▸ **EXCERPTED TEXT**
# # # #

One of the most visionary filmmakers in contemporary cinema, Claire Denis (Beau travail, Trouble Every Day, White Material) returns with this dazzling, labyrinthine story of sex, murder, and revenge.

Claire Denis' films live in the ambiguous intersections of misunderstood intentions and actions. Elision, the elliptical, the half-comprehended motivation, the incomplete gesture — these are the elements from which she spins her mesmerizing portraits of people and situations. For more than two decades, she has continued to shape the world, and the images she captures there, to her distinctive and singular vision of cinema.

# # # #

▸ **DATA PROVIDED**
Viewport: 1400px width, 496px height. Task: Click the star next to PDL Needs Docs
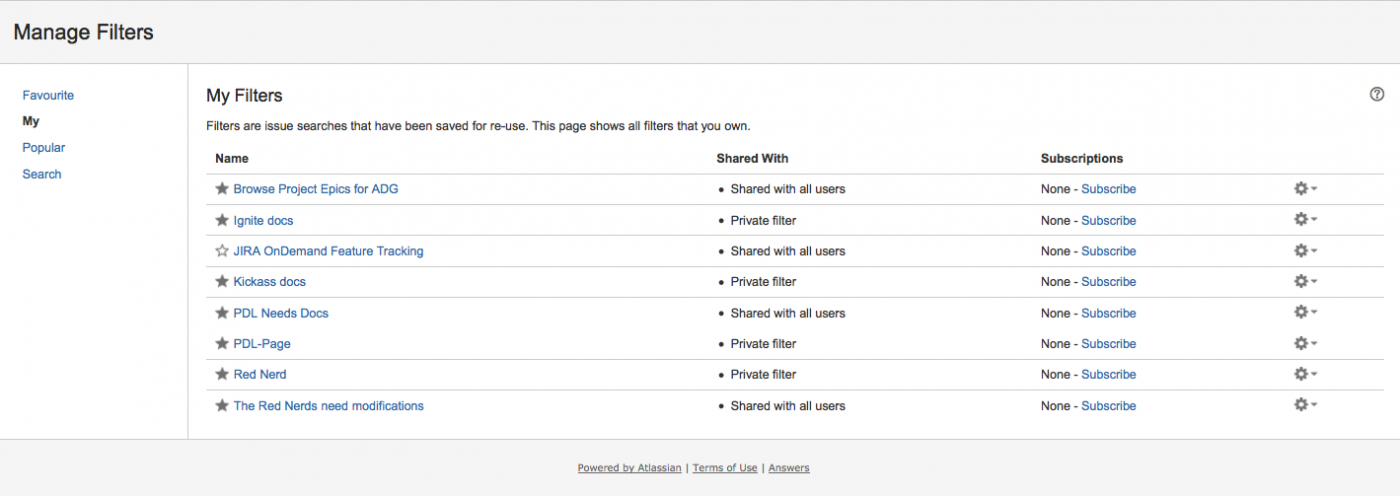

# # # #

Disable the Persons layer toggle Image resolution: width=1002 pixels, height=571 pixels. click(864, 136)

# # # #

▸ **WRITTEN EXERCISE A**
In the Claire Denis film description, for how long has she been shaping the world to her vision of cinema?
▸ **WRITTEN EXERCISE B**
Continue the Claire Denis film description from its last sentence.

▸ **EXERCISE OUTPUT A**
For more than two decades.

▸ **EXERCISE OUTPUT B**
Les Salauds is full of striking imagery, right from its first shots of a young woman walking, naked, through the dim streets of Paris. The "why" is immediately invoked, and it is not long before we are locked in a labyrinthine plot of family and business, betrayal and vengeance. The head of a family business is dead, and evidence suggests that a malevolent tycoon is responsible. Into this fractured world comes the dead man's brother-in-law, who quits his job as a sailor on an oil tanker so he can get to the bottom of what has transpired. Marco would rather not get involved — he'd prefer to remain apart from everything — but despite his vacillating, he finds himself slowly dragged in, deeper and deeper. He also carries his own secret into the story.
Denis is a master of working amidst
narrative uncertainties that mirror the
confusions and hesitancies of her cast
of characters. The canvas of Les Salauds
is dark and troubling; unsavoury sexual
desires mingle with stories of drugs, abuse,
and mutilation. This is a revenge story with
many twists and turns. Ably supported by
Agnès Godard's evocative camerawork and
the eerie music of Stuart A. Staples and
Tindersticks, Denis turns Les Salauds into
a dazzling puzzle of a film.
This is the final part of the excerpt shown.